I burned up a bunch of poplar earlier in the year but burning 3 and 4 year seasoned oak to have the windows open during the day or  getting a fire going every night  with these low fuel prices and an efficient burner just doesn't make much sense.  Back burning again with this cold weather. I value my red oak at $250-$300/cord even though it cost me anywhere from almost $0-$80/cord. I don't mind saving it for when fuel prices are higher. Save today or save tomorrow. ( or save today and tomorrow )


----------



## CentralVAWoodHeat (Jan 5, 2016)

We are paying around $1.50/gallon of propane and I still find it way cheaper to heat with wood.  I have a 90% efficiency central heat system and most appliances that run off of propane.  I set my heat at 62F and when it kicks on, it kicks on.  Otherwise I burn wood.  It still hasn't kicked on yet this year.

We have very inexpensive firewood around here.  $185/cord of legitimately seasoned and dry mixed hardwood delivered and stacked.  I can get a cord of green wood for $100.  I usually cut several cords myself and buy several cords.
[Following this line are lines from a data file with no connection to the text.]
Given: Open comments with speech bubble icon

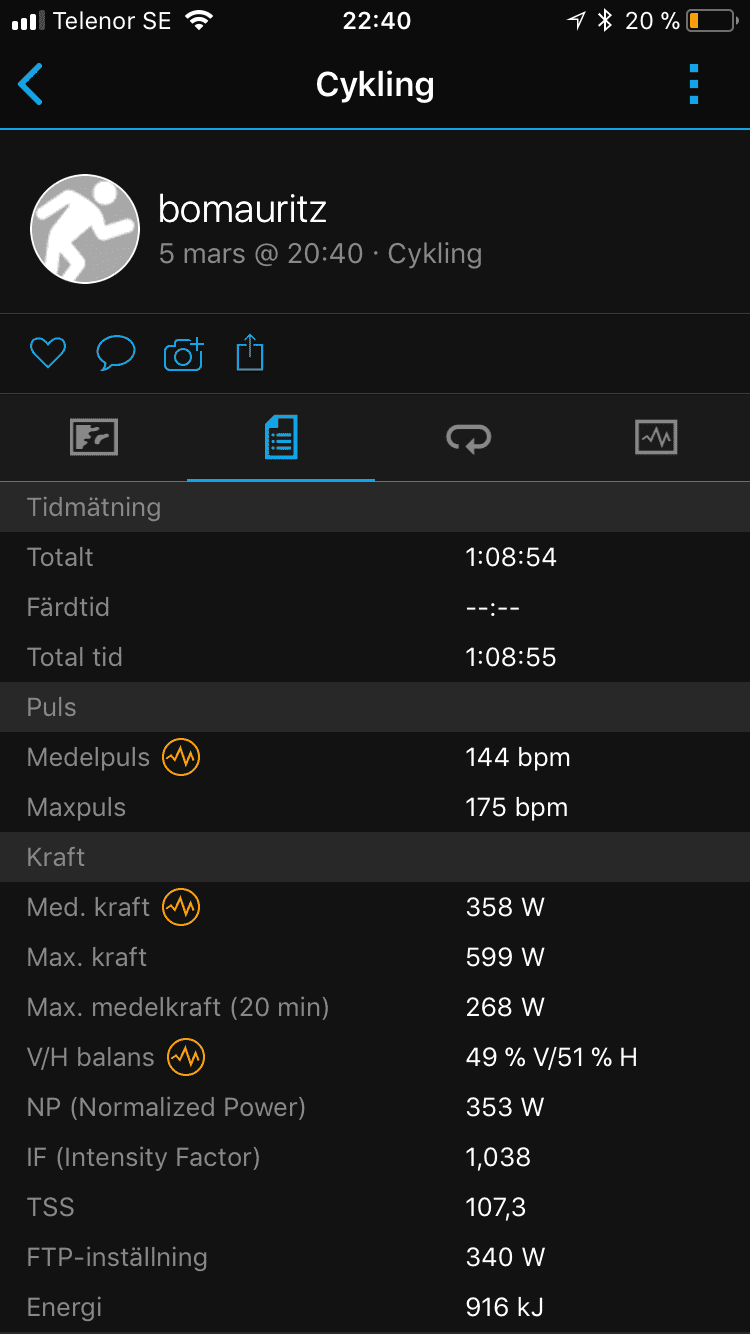Looking at the screenshot, I should coord(115,353).
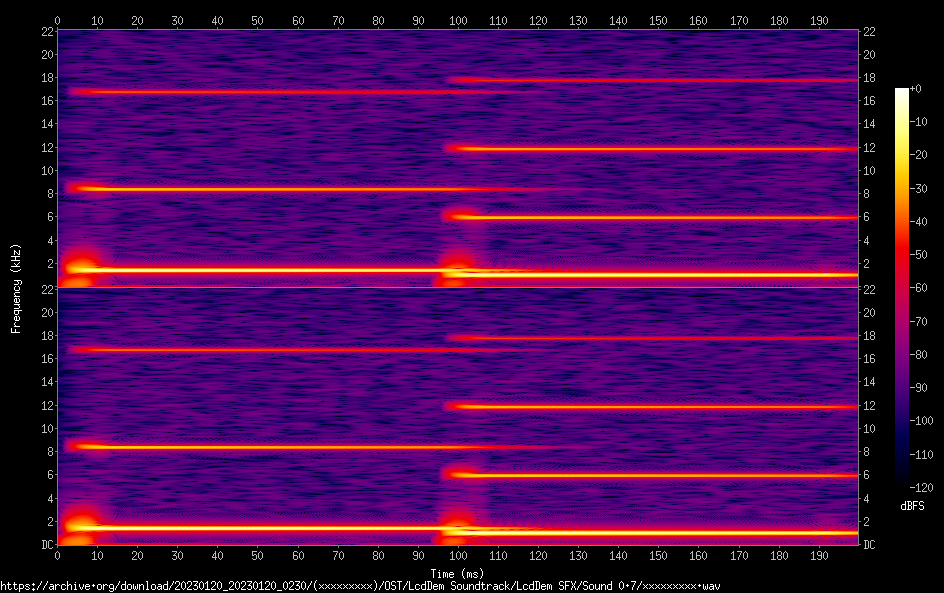Click the 150 tick on the top time axis

pyautogui.click(x=658, y=20)
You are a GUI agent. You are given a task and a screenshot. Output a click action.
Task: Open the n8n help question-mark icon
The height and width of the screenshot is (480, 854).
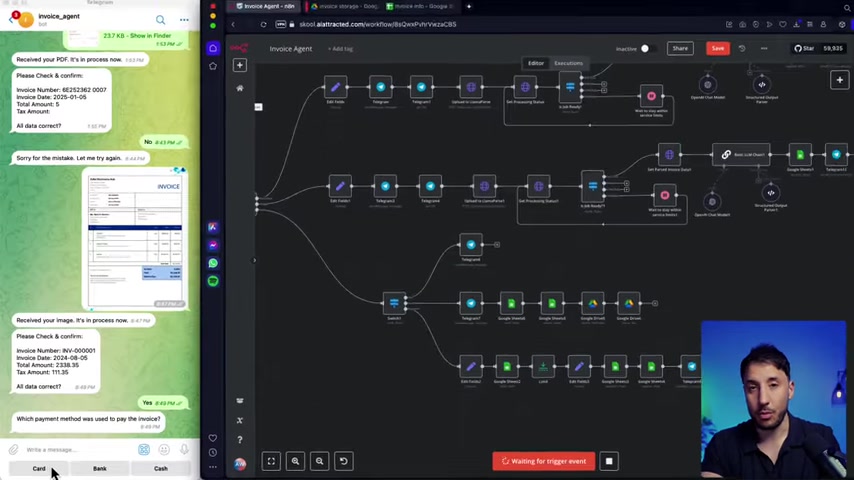click(x=240, y=439)
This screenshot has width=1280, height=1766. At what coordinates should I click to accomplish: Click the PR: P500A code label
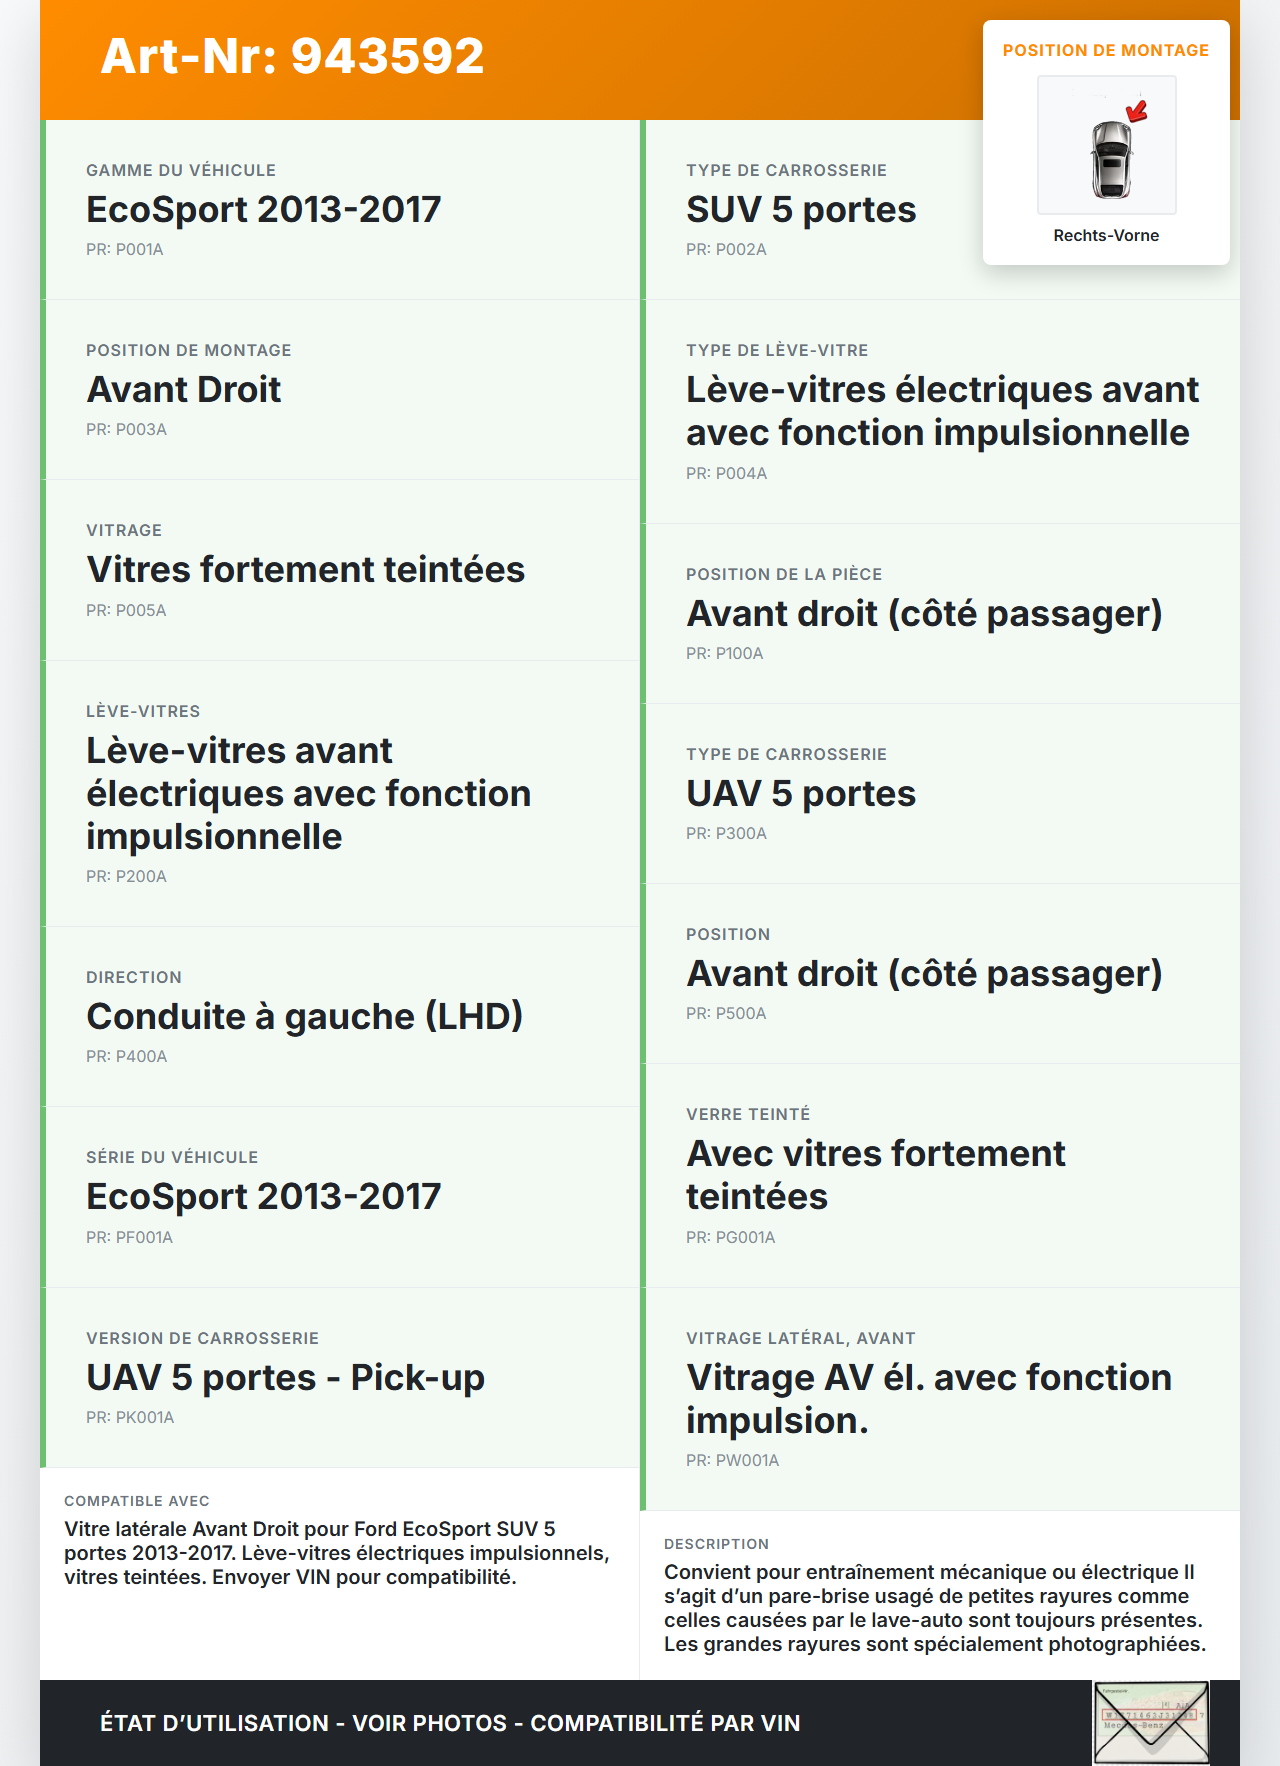[726, 1013]
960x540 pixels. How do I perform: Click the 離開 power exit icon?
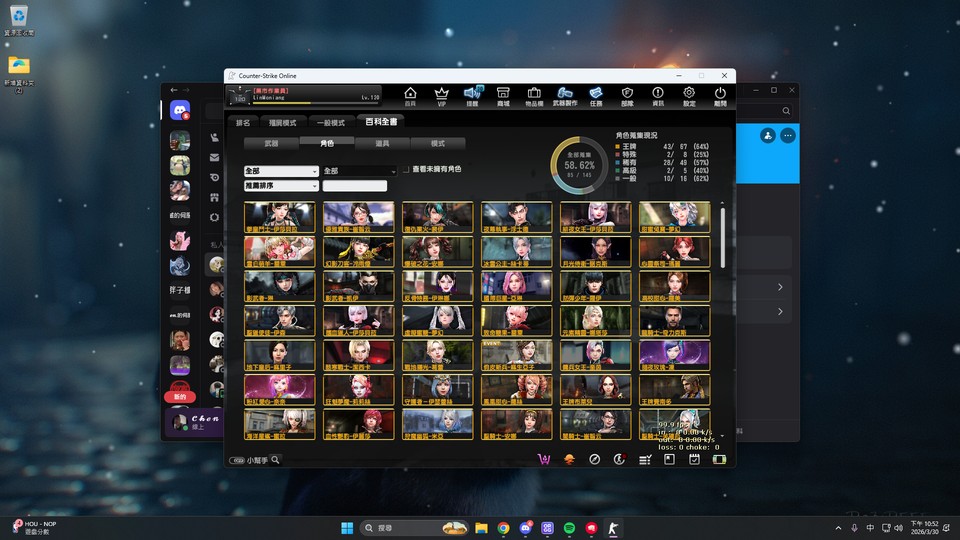(720, 96)
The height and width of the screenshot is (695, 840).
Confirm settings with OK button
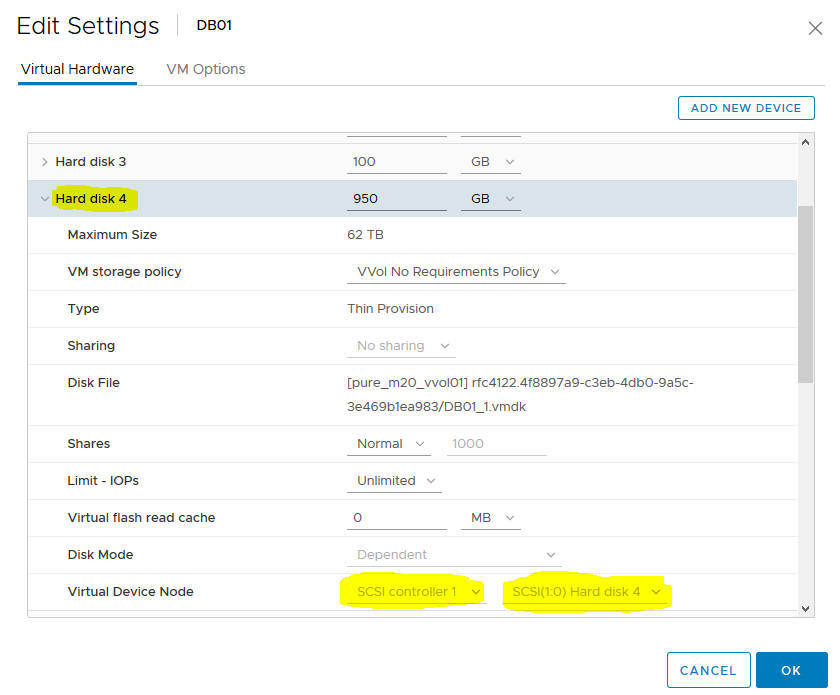791,670
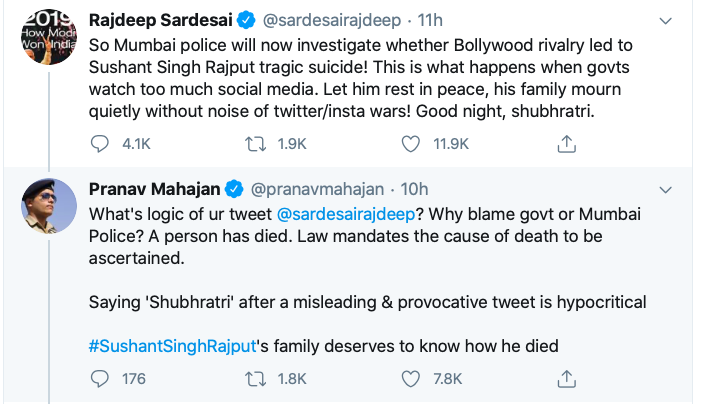Reply to Pranav Mahajan's tweet
The image size is (722, 404).
point(100,378)
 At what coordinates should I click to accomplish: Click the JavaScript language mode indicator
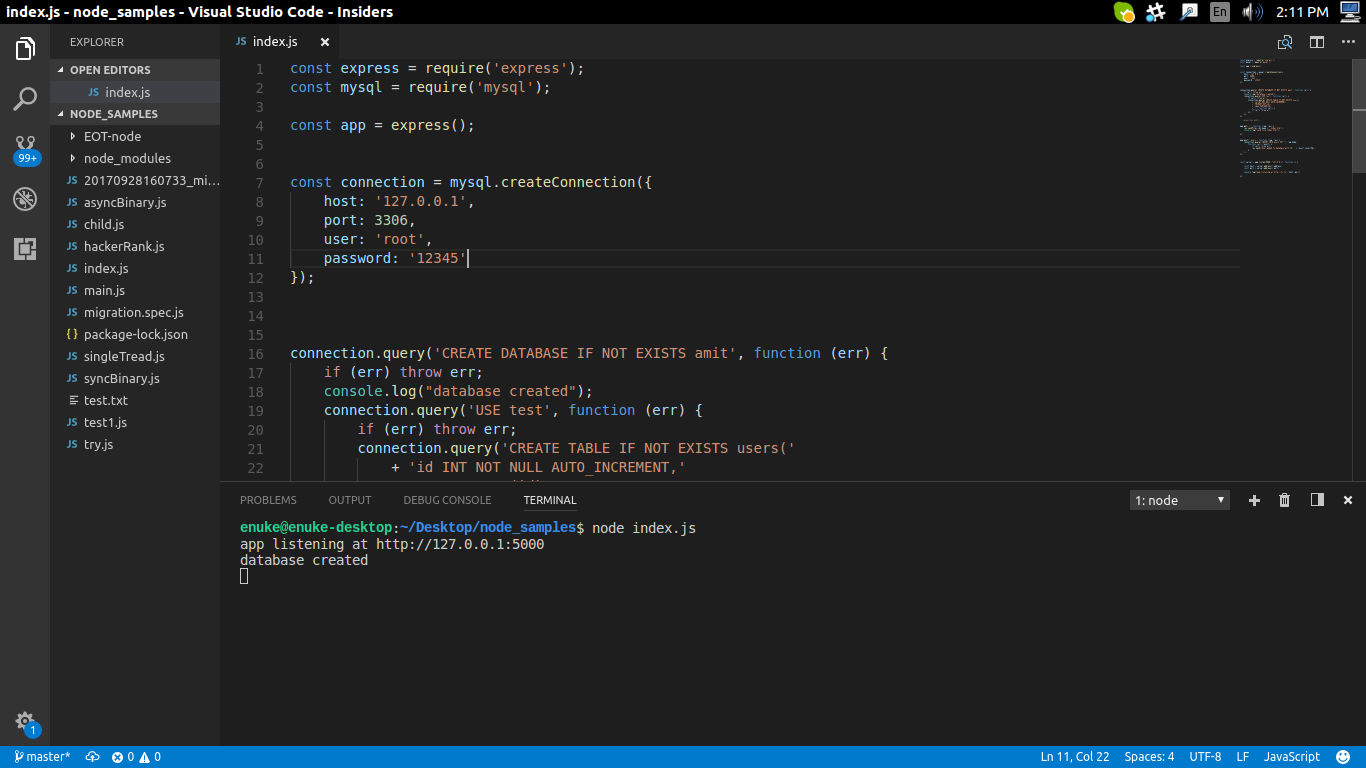pos(1291,757)
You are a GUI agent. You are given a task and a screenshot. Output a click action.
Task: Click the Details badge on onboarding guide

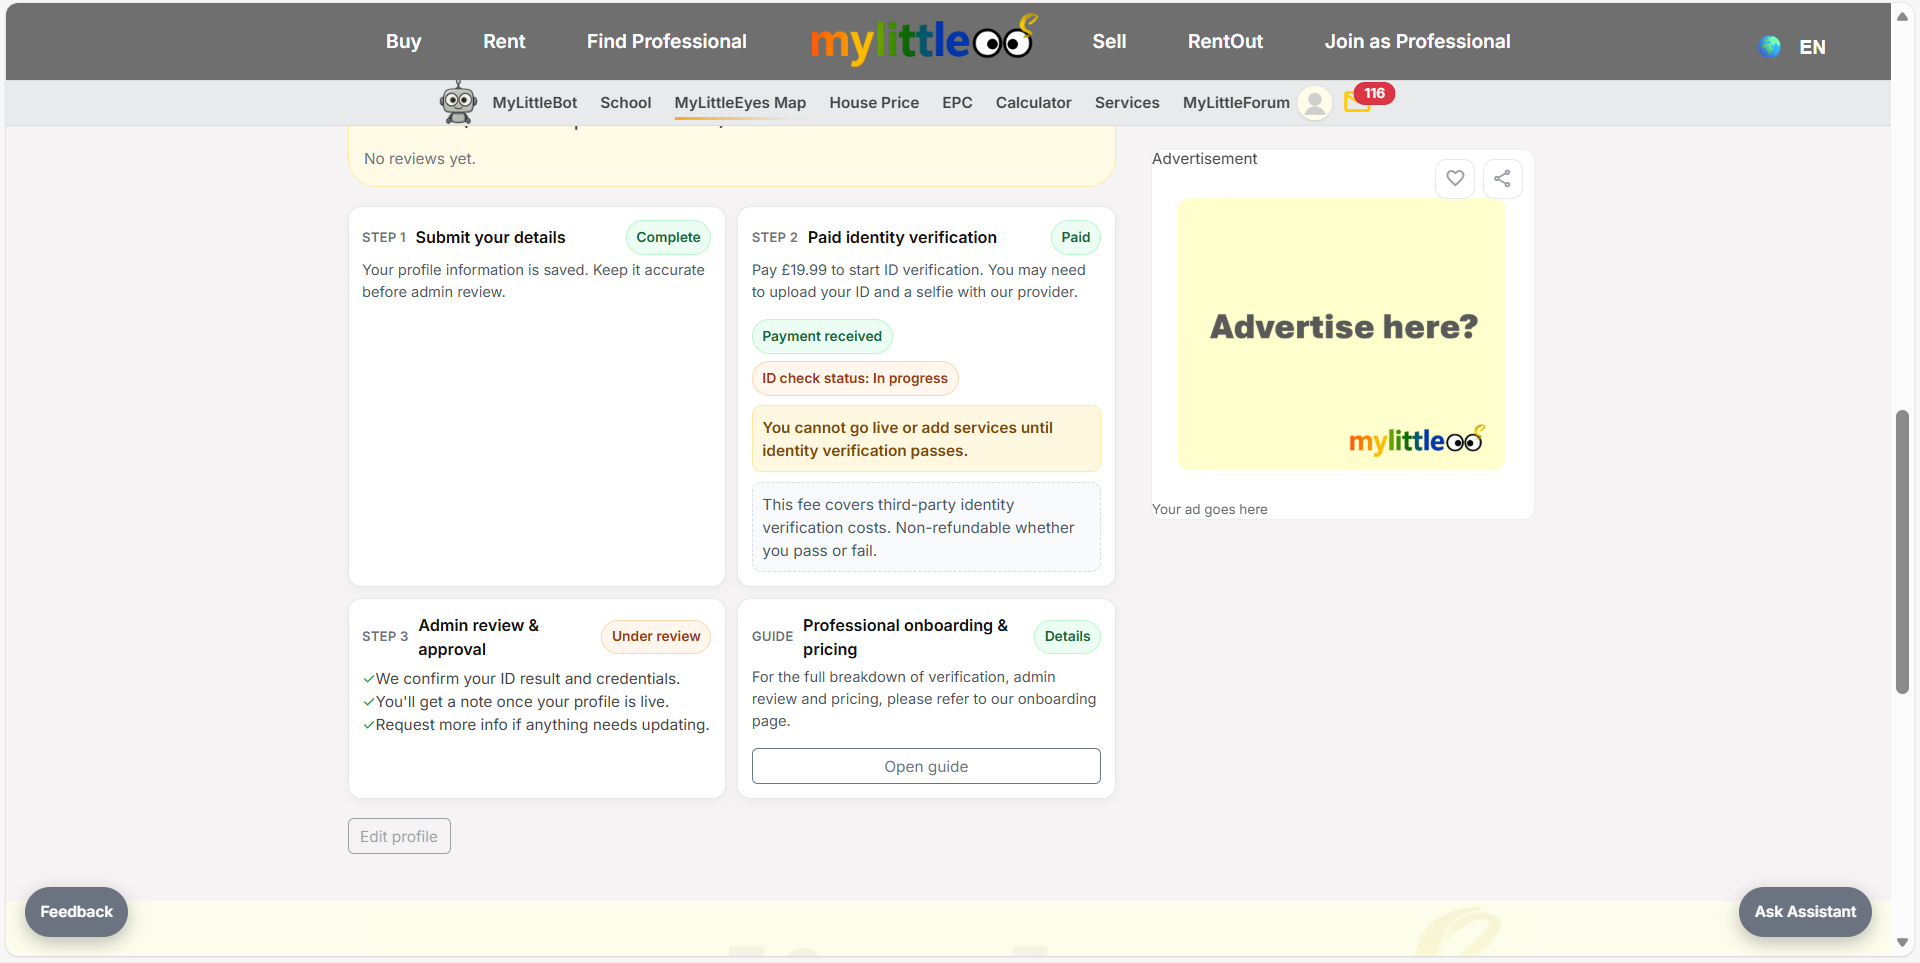click(x=1067, y=636)
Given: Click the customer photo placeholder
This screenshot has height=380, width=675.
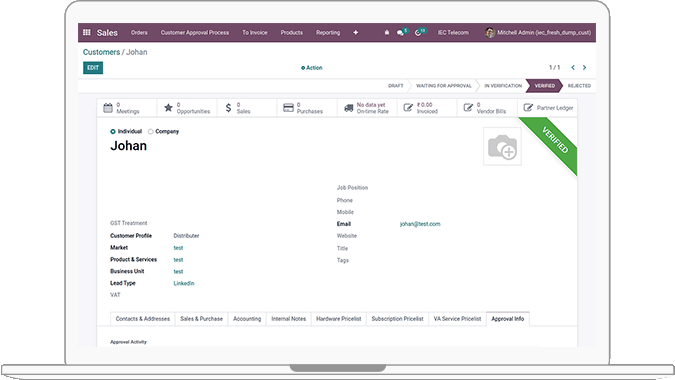Looking at the screenshot, I should pyautogui.click(x=502, y=146).
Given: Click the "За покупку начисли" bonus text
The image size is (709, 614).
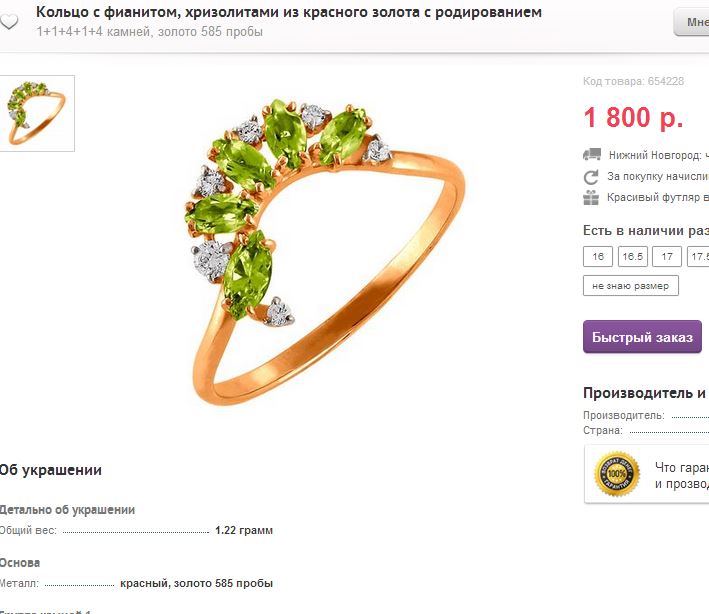Looking at the screenshot, I should click(x=658, y=176).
Plus there is the many values of heating with wood beyond being cheaper.  Even if it was the same price, I would choose my wood stove because I love the whole activity surrounding it.


----------



## heavy hammer (Jan 5, 2016)

I know a lot of people around me are not burning wood they are getting propane and natural gas cheap.  They don't want to deal with cutting splitting etc. just more for the people who do want to burn.  Wood has been very easy to acquire lately.


----------



## Hickorynut (Jan 5, 2016)

Propane is not cheap around here, $1.59 a gallon and I would use 600 to 800 gallon. Do the math. I scrounge and get wood free, no splitter, just two chainsaws, maul and a old pickup truck.  It is very time consuming hard work, gets the house dusty and when the weather gets in the teens the house gets too cold and over the low 50's the house can get too hot.  But it is a hobby, I am retired and love processing wood and running the stoves gives me something to do especially when the weather is bad outside. Most other people lead a different lifestyle and have a different opinion.


----------



## heavy hammer (Jan 5, 2016)

It's true processing firewood is a lifestyle.  Keep at it hickorynut.


----------



## CentralVAWoodHeat (Jan 5, 2016)

Hickorynut said:


> Propane is not cheap around here, $1.59 a gallon and I would use 600 to 800 gallon. Do the math. I scrounge and get wood free, no splitter, just two chainsaws, maul and a old pickup truck.  It is very time consuming hard work, gets the house dusty and when the weather gets in the teens the house gets too cold and over the low 50's the house can get too hot.  But it is a hobby, I am retired and love processing wood and running the stoves gives me something to do especially when the weather is bad outside. Most other people lead a different lifestyle and have a different opinion.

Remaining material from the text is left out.